At this point, all attack attempts have been blocked, and they were blocked within 24 hours. We have established that there was a hack attempt on TrafficHaus, and not Xhamster. We believe that Xhamster is being unfairly targeted here as well as sex messenger app. The hacker made attempts to make it appear as if it was coming from messenger app and xhamster, but placing their code next to their ad unit in our system. Neither companies had anything to do with the attempt. Xhamster was pivotal in helping us catch the intrusion as well as information from their users. The attack was initially detected by a user complaint via Xhamster which were quickly acted upon to prevent further spread of the attempted malware attack. Our system flagged several attack attempts days before and do to the large audience of our clients and our ads we are of course a large target for these malicious attacks. All previous attempts were prevented, however this final attempt was not detected until after the malware had made it into the system, but was immediately blocked when made aware in less than 24 hours.
We have reviewed the logs, IPs, and accounts related to the malware injections. We are still investigating, and will update if we find out anything more. For now, it looks like the initial intrusion was via a user account hack in the czech republic and a Tor Exit Router in the US. We have the injection logged from a CZ IP Address (89.187.142.208) so we know it is related to the same incident as it corresponds with our change logs. When the hacker gained access to a password to one of our admin accounts, they injected that cookiecheck.js file into the advertiser’s creative on our side, making it look like it’s from the advertiser in attempts to make it more difficult to follow.
We believe the attack vector was unsecure wifi, as we had recently attended a conference in the Czech Republic.
We purged this from our system immediately upon finding it and it has been down since yesterday morning.
As Malwarebytes themselves and many tech blogs have said, we are more secure and more proactive at fighting malware than other systems on the internet. Xhamster and other pornsites we work with are not more dangerous than yahoo who was recently attacked as well or other sites. As they said we do allocate a lot of resources to fighting fraud and malware and more than most. We believe the shock value is just higher given the nature of the content:
“Segura told TechWeekEurope he didn’t think porn sites were necessarily more dangerous to visit than others with regards to this type of attack.
“There’s this idea that adult sites are more dangerous to visit than “regular” sites,” he said. “I don’t believe it’s entirely true especially for the top sites because they do dedicate a lot of resources to fighting fraud and malware. Based on what we have seen in the past months as far as malvertising goes, we have seen just as many top mainstream publishers as pornographic ones.””
Read more at http://www.techweekeurope.co.uk/security/virus/xhamster-malware-malvertising-porn-177529#qoDTlM2wetublqOP.99
Currently TrafficHaus has a 2 factor authentication system which requires an SMS in order to log into an account.

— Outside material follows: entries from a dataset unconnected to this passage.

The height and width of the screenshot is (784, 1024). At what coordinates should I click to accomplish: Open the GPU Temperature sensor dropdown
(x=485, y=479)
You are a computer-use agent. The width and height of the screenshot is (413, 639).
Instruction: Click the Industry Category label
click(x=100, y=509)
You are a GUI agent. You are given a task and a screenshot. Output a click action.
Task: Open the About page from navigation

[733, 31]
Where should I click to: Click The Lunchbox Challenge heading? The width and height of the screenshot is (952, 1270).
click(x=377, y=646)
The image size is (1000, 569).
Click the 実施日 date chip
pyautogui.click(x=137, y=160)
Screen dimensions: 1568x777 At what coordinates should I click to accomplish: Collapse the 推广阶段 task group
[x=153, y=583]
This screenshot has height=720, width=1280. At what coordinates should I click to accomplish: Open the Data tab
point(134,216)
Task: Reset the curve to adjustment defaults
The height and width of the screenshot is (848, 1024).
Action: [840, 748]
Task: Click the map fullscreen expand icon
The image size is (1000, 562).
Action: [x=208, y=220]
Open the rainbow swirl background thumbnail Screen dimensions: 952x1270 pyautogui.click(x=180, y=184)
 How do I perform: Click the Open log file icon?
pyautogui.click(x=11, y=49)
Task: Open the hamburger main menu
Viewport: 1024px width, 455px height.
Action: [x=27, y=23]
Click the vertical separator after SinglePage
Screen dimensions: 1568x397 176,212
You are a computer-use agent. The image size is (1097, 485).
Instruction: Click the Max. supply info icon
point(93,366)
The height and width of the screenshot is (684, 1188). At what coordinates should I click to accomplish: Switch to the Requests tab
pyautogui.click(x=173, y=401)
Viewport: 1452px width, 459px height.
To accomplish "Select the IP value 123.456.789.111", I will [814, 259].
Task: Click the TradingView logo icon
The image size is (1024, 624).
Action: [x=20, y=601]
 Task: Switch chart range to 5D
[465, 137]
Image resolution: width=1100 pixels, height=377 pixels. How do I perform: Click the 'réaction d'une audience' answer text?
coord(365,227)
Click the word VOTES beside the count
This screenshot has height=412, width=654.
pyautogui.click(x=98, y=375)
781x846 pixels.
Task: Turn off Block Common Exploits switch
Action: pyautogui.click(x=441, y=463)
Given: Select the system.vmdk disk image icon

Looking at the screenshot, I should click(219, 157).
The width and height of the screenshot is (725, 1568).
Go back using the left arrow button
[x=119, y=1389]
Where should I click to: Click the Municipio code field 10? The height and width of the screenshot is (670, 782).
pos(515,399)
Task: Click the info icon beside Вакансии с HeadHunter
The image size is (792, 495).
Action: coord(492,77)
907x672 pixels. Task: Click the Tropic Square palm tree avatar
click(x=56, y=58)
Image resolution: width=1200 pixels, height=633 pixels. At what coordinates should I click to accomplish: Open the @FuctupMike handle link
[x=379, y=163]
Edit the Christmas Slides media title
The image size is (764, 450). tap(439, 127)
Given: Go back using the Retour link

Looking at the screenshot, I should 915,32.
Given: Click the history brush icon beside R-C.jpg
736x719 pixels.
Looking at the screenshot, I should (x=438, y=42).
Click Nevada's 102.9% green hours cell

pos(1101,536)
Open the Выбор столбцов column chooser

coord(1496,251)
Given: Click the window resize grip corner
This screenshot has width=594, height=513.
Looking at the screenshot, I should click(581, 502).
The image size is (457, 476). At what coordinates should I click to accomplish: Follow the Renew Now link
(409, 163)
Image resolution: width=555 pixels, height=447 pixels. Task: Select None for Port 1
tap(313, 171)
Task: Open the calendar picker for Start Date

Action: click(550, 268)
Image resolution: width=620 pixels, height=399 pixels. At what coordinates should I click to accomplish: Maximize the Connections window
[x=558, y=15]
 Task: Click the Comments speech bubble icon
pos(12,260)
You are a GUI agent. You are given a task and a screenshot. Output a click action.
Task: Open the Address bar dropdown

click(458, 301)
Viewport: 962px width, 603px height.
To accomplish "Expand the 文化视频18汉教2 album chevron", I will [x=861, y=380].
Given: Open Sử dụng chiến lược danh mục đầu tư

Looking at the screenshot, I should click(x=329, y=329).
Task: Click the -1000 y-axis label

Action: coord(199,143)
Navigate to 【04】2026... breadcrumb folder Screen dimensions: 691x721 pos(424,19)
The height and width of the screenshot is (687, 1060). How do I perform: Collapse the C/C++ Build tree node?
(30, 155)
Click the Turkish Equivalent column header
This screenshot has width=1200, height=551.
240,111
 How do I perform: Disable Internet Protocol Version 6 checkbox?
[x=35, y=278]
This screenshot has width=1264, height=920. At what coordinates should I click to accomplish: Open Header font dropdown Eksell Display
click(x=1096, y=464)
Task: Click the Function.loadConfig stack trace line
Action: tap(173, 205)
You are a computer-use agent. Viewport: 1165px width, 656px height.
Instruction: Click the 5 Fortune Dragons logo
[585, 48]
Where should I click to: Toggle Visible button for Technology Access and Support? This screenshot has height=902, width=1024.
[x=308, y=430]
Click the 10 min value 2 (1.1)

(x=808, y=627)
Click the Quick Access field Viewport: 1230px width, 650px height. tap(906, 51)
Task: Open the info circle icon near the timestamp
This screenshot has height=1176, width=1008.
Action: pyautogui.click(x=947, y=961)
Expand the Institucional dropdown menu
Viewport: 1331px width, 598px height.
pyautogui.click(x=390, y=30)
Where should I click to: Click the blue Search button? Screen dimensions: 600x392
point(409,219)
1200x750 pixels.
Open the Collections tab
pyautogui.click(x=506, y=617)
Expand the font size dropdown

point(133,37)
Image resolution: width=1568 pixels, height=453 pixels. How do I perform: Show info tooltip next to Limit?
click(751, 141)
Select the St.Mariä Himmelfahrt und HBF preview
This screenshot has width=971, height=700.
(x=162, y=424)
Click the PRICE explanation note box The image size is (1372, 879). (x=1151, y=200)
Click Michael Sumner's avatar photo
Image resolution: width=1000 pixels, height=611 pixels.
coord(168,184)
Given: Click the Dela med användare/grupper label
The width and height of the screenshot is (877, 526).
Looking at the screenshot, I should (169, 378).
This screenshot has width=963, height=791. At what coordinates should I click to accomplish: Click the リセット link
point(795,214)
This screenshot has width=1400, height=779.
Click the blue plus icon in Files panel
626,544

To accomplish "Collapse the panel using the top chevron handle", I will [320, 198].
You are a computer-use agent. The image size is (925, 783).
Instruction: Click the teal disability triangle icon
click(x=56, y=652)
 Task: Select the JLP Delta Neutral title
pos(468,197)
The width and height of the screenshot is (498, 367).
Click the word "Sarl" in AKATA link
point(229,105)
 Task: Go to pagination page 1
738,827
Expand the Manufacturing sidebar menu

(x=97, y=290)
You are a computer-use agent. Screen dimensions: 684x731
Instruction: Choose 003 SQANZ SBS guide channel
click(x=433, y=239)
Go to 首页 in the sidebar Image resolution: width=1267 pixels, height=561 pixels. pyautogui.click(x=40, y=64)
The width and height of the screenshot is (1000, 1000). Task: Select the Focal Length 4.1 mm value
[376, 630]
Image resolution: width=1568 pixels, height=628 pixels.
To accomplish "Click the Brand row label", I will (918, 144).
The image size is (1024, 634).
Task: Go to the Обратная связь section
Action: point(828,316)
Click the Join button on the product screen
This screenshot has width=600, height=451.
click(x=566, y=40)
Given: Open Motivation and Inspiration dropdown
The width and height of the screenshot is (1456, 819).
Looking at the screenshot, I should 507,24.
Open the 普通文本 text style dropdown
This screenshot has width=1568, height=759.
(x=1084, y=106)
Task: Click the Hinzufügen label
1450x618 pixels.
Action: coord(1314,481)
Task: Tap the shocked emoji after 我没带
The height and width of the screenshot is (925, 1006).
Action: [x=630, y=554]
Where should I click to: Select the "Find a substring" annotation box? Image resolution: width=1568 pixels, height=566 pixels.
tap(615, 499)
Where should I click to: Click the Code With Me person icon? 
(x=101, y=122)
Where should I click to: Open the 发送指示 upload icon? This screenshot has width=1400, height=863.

The IP location may have been the fault in allowing the user to bipass so we are adding on a secondary flag layer even if the IP is authorized. In addition we also have RiskIQ and GeoEdge simultaneously scanning all ads and creatives, and our own proprietary scans and business methodologies for catching and removing exploits. In addition to that we have revamped our SMS authentication system to add additional layers to users when logging in, and another layer of secondary notification restrictions when ads are approved and code is pushed live to ad units. We have scans for user activity to isolate any intrusions. Furthermore we work directly with malwarebytes and other adtech pioneers in the space that are helping to prevent the spread of these malicious software and thank them for their help.
For now, we purged this from our system immediately upon finding it and it has been down since late in the evening of the 24th of September, early morning the 25th. Xhamster and our other partners number 1 concern is their users, their user experience, and delivering the best possible experience to them. We believe that is tarnished when news articles are released post these sort of one off situations after attacks have been blocked and solutions have been implemented. We will continue to work with them and other leaders in the adult space to prevent and eradicate these types of attacks and preserve a safe browsing experience for all.